Vivemos um tempo paradoxal: nunca houve tanta informação disponível, e nunca estivemos tão desinformados. O que antes era ignorância involuntária, hoje se tornou uma escolha. Em meio à avalanche de dados, manchetes e opiniões, muitos não buscam mais compreender o mundo — buscam apenas confirmar suas próprias crenças.
A verdade, que sempre foi árdua, perdeu espaço para o conforto da convicção. E o resultado é um mundo onde a crença triunfa sobre a evidência, e onde as emoções pesam mais que os fatos.
No livro “Mercadores da Dúvida”, Naomi Oreskes e Erik Conway revelam como um pequeno grupo de cientistas e empresários aprendeu a transformar a dúvida em arma política. O método é simples e devastador: quando a verdade ameaça interesses poderosos, semeie a incerteza.
Foi assim com o cigarro e o câncer, com o DDT e a chuva ácida, e agora, com as mudanças climáticas — o tema mais urgente da nossa era. A estratégia é sempre a mesma: financiar “especialistas” para questionar evidências, amplificar vozes dissonantes, confundir o público e, assim, adiar a ação coletiva.
A dúvida, quando fabricada, é mais eficaz do que a mentira. A mentira pode ser desmentida; a dúvida, não. Ela corrói silenciosamente a confiança na ciência, nas instituições e até no senso comum.
É curioso — e trágico — observar como tantas pessoas querem acreditar que as mudanças climáticas não existem, mesmo quando a realidade as cerca de provas: secas prolongadas, tempestades violentas, calor recorde, colheitas perdidas. Mas negar é mais fácil do que mudar.
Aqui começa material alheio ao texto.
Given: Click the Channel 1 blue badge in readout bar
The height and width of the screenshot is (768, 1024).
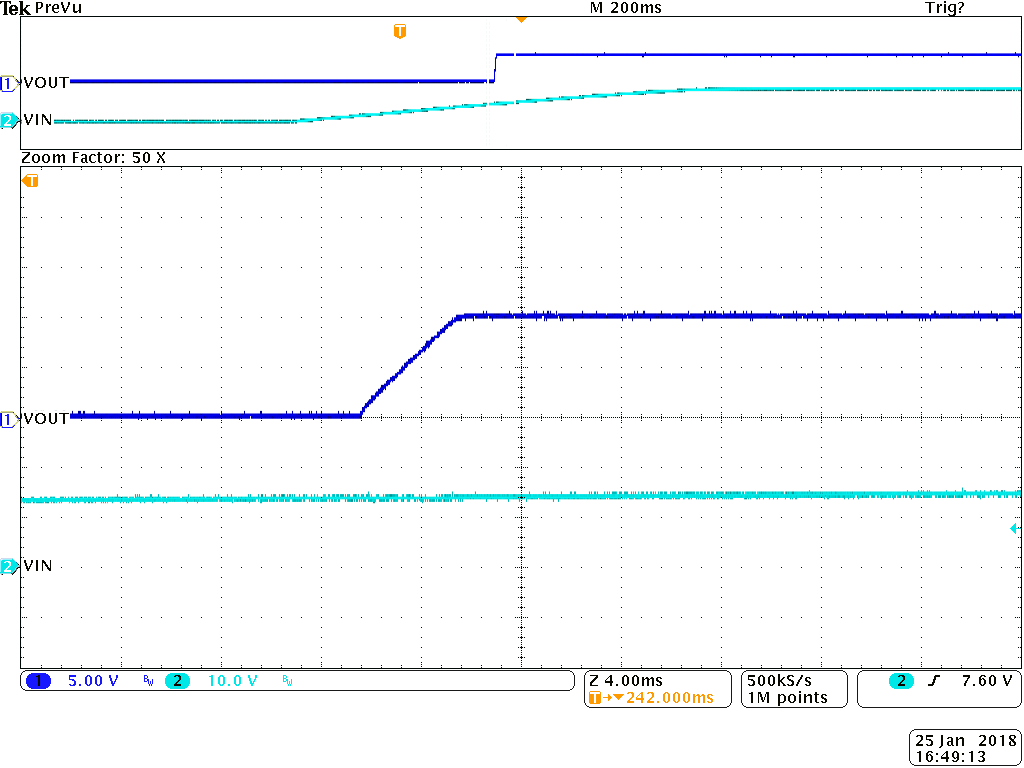Looking at the screenshot, I should (x=38, y=681).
Por trás da negação, há medo. Medo de perder conforto, status, consumo, privilégios. E há também ideologia: quando a economia se torna um dogma, e o mercado, uma religião, admitir que o planeta está em colapso é quase uma heresia.
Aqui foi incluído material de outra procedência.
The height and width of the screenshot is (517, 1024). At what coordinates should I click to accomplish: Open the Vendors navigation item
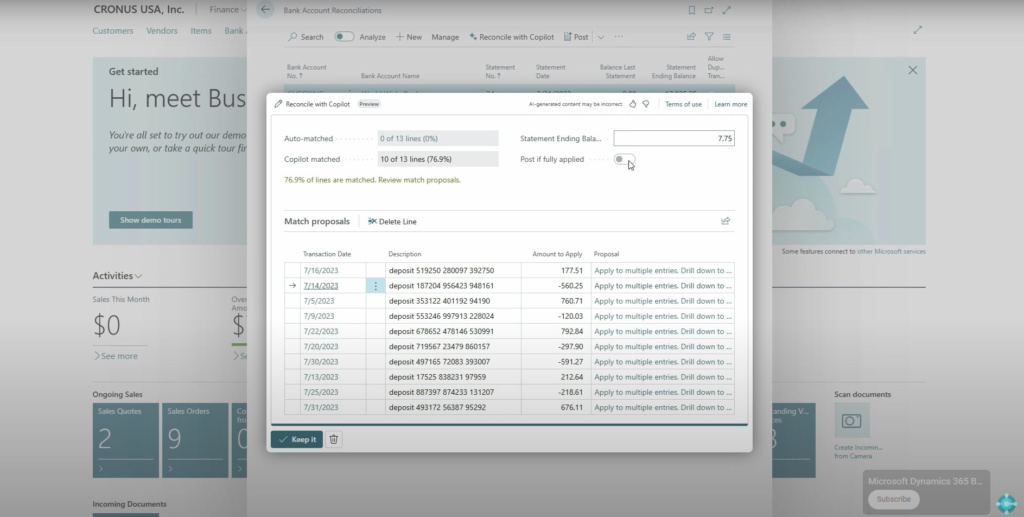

A ideologia, então, deixa de ser um modo de interpretar o mundo e se transforma num escudo emocional — um abrigo contra verdades incômodas. O indivíduo não procura mais o que é real, mas o que o tranquiliza.
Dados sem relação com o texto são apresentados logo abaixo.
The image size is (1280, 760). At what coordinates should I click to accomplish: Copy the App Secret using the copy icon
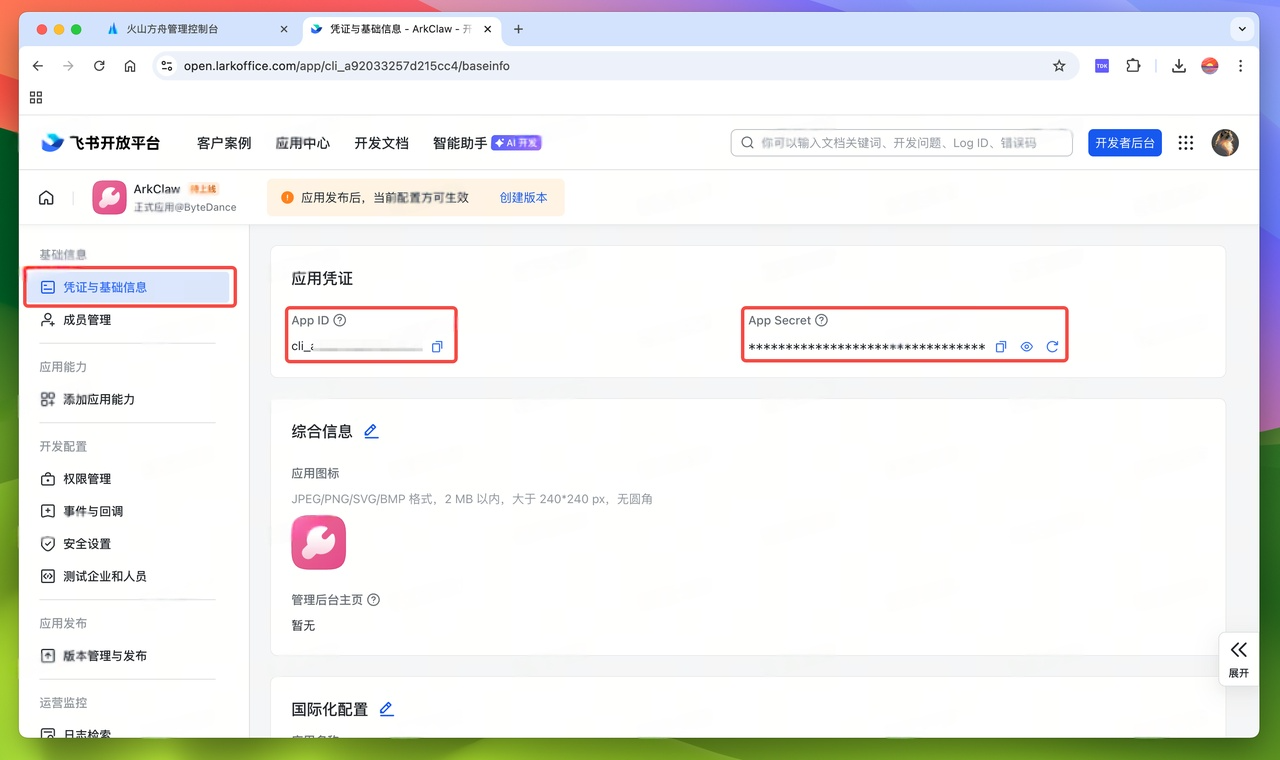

Essa fragilidade humana é explorada com precisão por conglomerados econômicos e correntes políticas que dependem da inércia. Ao transformar a ciência em “opinião”, e a opinião em “liberdade de expressão”, constroem uma falsa equivalência: como se o aquecimento global fosse apenas um ponto de vista, e não um fato físico mensurável.
Com isso, a negação ganha respeitabilidade. Ela se disfarça de ceticismo, de prudência, até de patriotismo. O cidadão, ao duvidar da realidade, sente-se rebelde — quando, na verdade, está apenas reproduzindo o discurso dos poderosos.
O risco maior não é apenas ecológico — é civilizatório. Quando perdemos o senso de realidade compartilhada, a democracia se desfaz. Sem um chão comum de fatos, tudo vira narrativa, tudo vira torcida, tudo vira guerra cultural.
É o que vivemos: uma era em que o planeta queima e parte da humanidade discute se há fogo; uma era em que o colapso climático é tratado como opinião política, não como evidência científica.
Negar é fácil. Encarar a verdade exige coragem. Mas sem essa coragem, a dúvida fabricada se tornará o oxigênio da ignorância.
As gerações futuras talvez olhem para nós com o mesmo espanto com que hoje olhamos para quem dizia que cigarro não fazia mal. E talvez se perguntem: como puderam duvidar do óbvio, enquanto o mundo ardia?
A resposta é simples — e terrível: porque duvidar, naquele tempo, era mais confortável do que mudar.